Toer’s realistic writings often made him the target of strict regimes, and he was imprisoned by the Dutch government for two years, as well as the authoritarian Suharto regime from 1965 – 1979. Toer wrote exclusively in the native Malay language. He started composing This Earth of Mankind while in jail in 1973; he was not given permission to write the story until 1975. The novel was published in Indonesia in 1980; the first translation of This Earth of Mankind intended for an American audience appeared in 1992.

The book’s themes include the irrevocable harm of colonialism, love across ethnic and class lines, and the essential role of education.

The coming-of-age novel is narrated in the first person by a young Javanese man named Minke. It opens with his reflections on love, and he admits that Minke is not his real name, but he has no urge to share his real name with strangers.The main story takes place 13 years before the novel’s present moment, and Minke relates the story with help from notes he took as a boy, as well as his current dreams and knowledge.

Minke reflects on his life as a schoolboy. He recalls that all of his schoolteachers were thrilled at the “modern” advancements that were arriving in “the Indes” in the late 1920s. Minke is excited too, but in the present he wonders whether the advent of modern technology was implemented carelessly; it is possible that the telegram and automobile, devices that eliminate distances between people and countries, can be harmful to Indonesians.

Minke is from a somewhat wealthy family; they live in the capital, Java. He hopes to be a writer one day, and he’s proud of his juvenile works that have already been published in Dutch-language journals. Because of his family’s prominence, Minke goes to school with other wealthy kids who tend to have some European ancestry, unlike most of the local population. The school is called Hogere Burger School (HBS) and the students receive an excellent education.

As Minke grows to be a teenager, he starts questioning the severe inequality he witnesses everyday. There is an intense snobbery within his high school, as well as a prevailing preference for Dutch culture outside school; the supremacy of all things Dutch helps to keep the native population oppressed. He himself is looked down on for being a native. His mother encourages him to embrace his Javanese identity, but his father dislikes him—mostly he is jealous of his son’s intellect.

Minke’s feelings are complicated and he is eventually prompted into action after he meets Nyai Ontosoroh, the concubine of a prominent Dutch man named Herman Mellema. Like Minke, Ontosoroh does not feel comfortable in either Dutch society or with Indonesians; both condescend to her for being a concubine.

Ontosoroh has two children: the embittered Robert Mellemaand the rather childish Annalies Mellema. Minke ends up falling in love with Annalies, and Robert quickly develops a hatred for Minke. Robert hates all things native; he aspires to be Dutch, but his darker skin color and lack of education (he dropped out of school, believing it was worthless) make it impossible for him to pass.

-------------------------

[Task instructions]:
1. Answer these from the summary of This Earth of Mankind:
(a) In what year was the novel published in Indonesia?
(b) What is the name of the school Minke attends?
(c) Why did Robert Mellema drop out of school?
2. Carry on the summary of This Earth of Mankind from where it stops, keeping its style.

[Data provided]:
-------------------------

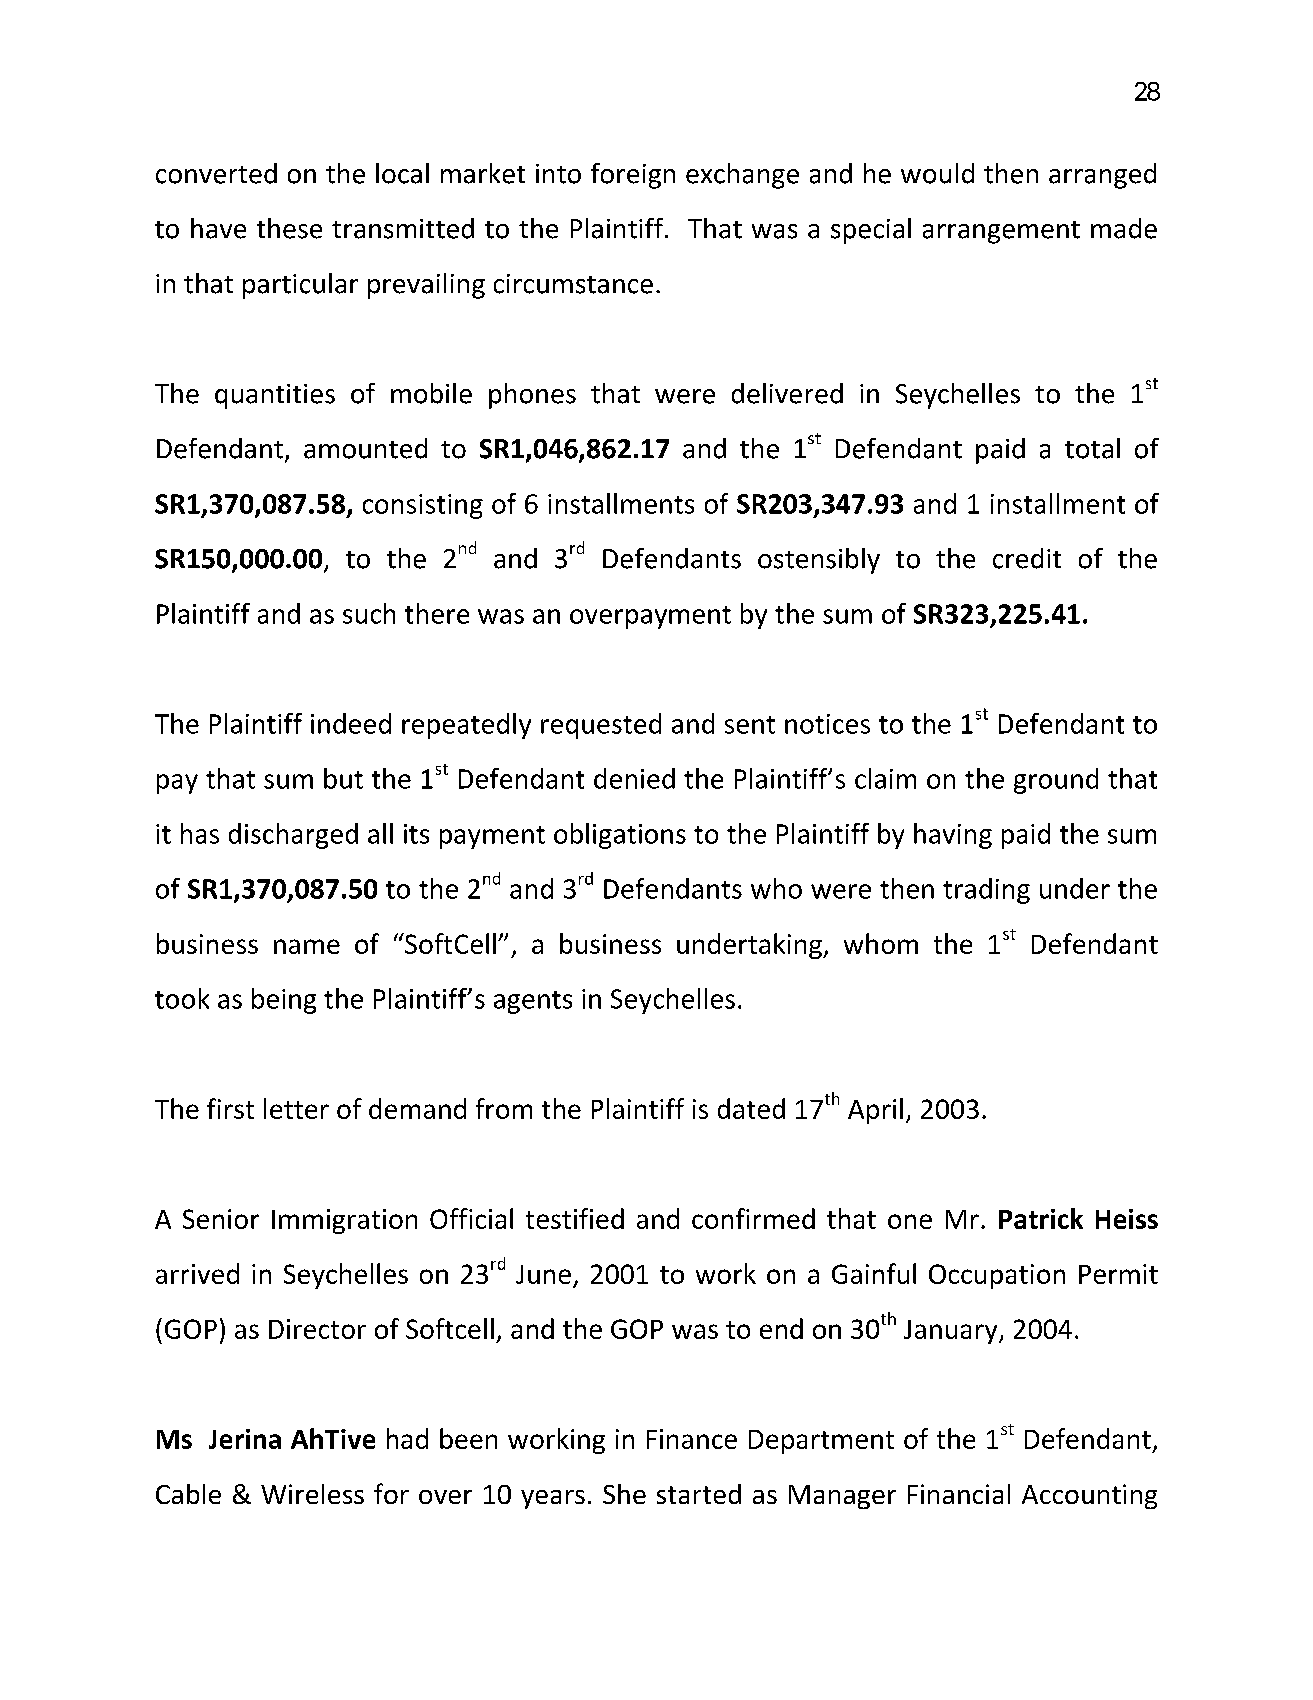 The height and width of the screenshot is (1700, 1313). What do you see at coordinates (1001, 232) in the screenshot?
I see `arrangement` at bounding box center [1001, 232].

-------------------------

[Responses in order]:
1.
(a) 1980
(b) Hogere Burger School (HBS)
(c) He believed school was worthless.

2.
Ontosoroh loves Annalies, and because she is so closer to her mother, Annalies appreciates her Javanese heritage. Later in the novel, it is revealed that Robert once sexually assaulted Annalies, thus making her less eager to accept her Dutch heritage.

Concubines were so popular among Dutch men in Indonesia that there were strict customs on how their children were to be regarded by society. When their father did not recognize them, they were considered “Native” and attained very few civil rights; the mother of such children became their sole guardian. But if the father admitted they were his, they were called “Indos” and the father became the sole guardian.

Economic hardship forced Ontosoroh into being a concubine, and she does not wish for her children to have a similar fate. So with great pain, she agrees that their father should be the sole guardian. She hopes that the education they receive at HBS will grant them a good job, where they can maintain their dignity.

Meanwhile, Minke and Annalies begin a quiet courtship. He frequently stands up to her against the authoritarian men in her life, including her father, brother, and family doctor, whose remedies for her frequent illness is simply to drug her.

Ontosoroh tells Minke that over time, Herman Mellema has treated her less and less well. It began when she taught herself Dutch and educated herself about western art and history.

Minke and Annalies marry. The ceremony follows the local, Islamic tradition. However, the marriage is not legal because the two were underage and did not get consent from their parents.

Minke is expelled from school because of his sexual relationship with Annalies. But after he writes an article about life among the Natives and Indos, the administration reinstates him as a student. He holds a huge graduation ceremony.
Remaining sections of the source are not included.